BlackMan's Art Gallery
- Formation: September 30, 1967
- Founder: William O. Thomas Jr. Robin R. Thomas
- Dissolved: 1974
- Headquarters: 619 Haight Street, Lower Haight, San Francisco, California
- Location: United States;
- Coordinates: 37°46′18″N 122°25′57″W﻿ / ﻿37.771725°N 122.432474°W

= BlackMan's Art Gallery =

Art gallery in San Francisco, California, US (1967–1974)

BlackMan's Art Gallery (1967 – 1974) in the Lower Haight neighborhood of San Francisco, California, was a commercial art gallery highlighting African American artists and artwork featuring images of African Americans. It was founded during the Black Arts Movement.

== History ==
BlackMan's Art Gallery was initially located at 619 Haight Street, and in 1971 it moved to 325 Haight Street. The BlackMan's Art Gallery was founded by married couple William O. Thomas Jr. (also known as Juba Solo) and Robin R. Thomas. Thomas Jr. was an artist himself that struggled with gallery representation, so he opened his own gallery space and recruited many of his friends to show their work.

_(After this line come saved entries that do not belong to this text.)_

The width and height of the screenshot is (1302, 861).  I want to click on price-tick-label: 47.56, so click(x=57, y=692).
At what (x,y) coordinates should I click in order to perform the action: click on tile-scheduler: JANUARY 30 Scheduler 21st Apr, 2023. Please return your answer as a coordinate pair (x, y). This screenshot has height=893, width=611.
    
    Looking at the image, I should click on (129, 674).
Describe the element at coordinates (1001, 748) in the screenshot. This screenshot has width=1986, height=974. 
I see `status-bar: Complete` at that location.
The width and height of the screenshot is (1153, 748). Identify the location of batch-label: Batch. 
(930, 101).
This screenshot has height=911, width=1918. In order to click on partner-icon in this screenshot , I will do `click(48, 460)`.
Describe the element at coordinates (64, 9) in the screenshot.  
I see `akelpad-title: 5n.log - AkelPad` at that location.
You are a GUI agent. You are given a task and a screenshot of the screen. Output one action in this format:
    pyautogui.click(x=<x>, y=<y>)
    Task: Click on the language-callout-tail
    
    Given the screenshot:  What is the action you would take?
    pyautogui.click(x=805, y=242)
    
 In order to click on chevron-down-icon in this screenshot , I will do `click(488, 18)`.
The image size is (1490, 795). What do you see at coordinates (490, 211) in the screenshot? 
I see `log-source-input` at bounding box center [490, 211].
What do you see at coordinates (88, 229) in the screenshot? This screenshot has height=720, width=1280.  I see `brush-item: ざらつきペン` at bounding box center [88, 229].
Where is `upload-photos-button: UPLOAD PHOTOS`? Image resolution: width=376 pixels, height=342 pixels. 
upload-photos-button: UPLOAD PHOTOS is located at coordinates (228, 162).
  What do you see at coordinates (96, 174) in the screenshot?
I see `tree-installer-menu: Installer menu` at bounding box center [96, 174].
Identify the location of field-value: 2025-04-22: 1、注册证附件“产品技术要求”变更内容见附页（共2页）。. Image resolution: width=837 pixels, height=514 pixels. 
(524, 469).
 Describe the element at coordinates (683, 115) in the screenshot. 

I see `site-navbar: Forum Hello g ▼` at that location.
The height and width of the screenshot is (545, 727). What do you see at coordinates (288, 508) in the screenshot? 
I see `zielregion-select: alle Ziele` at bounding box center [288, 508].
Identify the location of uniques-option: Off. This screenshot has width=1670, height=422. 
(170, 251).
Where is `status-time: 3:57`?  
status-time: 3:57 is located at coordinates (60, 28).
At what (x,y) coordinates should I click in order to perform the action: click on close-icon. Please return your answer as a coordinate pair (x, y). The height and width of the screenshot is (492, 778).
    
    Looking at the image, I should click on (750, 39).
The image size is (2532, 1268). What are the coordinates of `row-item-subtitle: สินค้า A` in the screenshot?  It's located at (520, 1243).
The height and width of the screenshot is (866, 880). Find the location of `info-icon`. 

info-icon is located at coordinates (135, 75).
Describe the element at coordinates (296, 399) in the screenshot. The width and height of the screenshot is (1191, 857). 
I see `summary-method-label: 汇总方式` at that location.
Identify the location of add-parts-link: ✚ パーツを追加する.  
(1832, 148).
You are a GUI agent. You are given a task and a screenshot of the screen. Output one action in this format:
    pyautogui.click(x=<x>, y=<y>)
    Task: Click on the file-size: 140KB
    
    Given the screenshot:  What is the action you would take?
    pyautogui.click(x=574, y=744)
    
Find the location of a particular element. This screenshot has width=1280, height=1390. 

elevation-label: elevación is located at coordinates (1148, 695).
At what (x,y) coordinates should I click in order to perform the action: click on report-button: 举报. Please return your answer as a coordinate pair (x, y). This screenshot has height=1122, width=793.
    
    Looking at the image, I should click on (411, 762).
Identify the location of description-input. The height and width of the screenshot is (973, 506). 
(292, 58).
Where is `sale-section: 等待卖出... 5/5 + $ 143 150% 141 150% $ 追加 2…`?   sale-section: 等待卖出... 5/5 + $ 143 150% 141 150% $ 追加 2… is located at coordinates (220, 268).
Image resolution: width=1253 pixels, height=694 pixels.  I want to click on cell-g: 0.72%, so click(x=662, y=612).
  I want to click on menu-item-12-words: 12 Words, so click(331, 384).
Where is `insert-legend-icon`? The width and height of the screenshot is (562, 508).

Artists that were exhibited at BlackMan's Art Gallery included Richard Allen, Saadat Ahmad, Francis Anastasis, John Benson, Charles Bible, Courtney Bowie, John Britton, Fred Brown, Montford Cardwell, Bernard Catchings, Dewey Crumpler, O.L. Daniels, Joseph Geran, Monjett Graham, Robert Henry Graham, Kwasi Jayourba, Marie Johnson, Leon Kennedy, Nat Knighton, E. E. Mays, Aum (Don Patton), Melvin Pierre, William Maysfield, William Morris Jr., Ben Mundine, Roho, Richard Sharp, Damballah Dolphus Smith Jr., Michael S. Thomas, Royce Vaughn, and Deborah Wilkins.

For a brief period in the 1960s and 1970s in the United States, there was a period of major art galleries run by and for Black artists. Other notable Black-owned art galleries during this era include Brockman Gallery (1967–1990) of Los Angeles, Gallery 32 (1968–1970) of Los Angeles, and Just Above Midtown (known as JAM Gallery; 1973–1989) of New York City.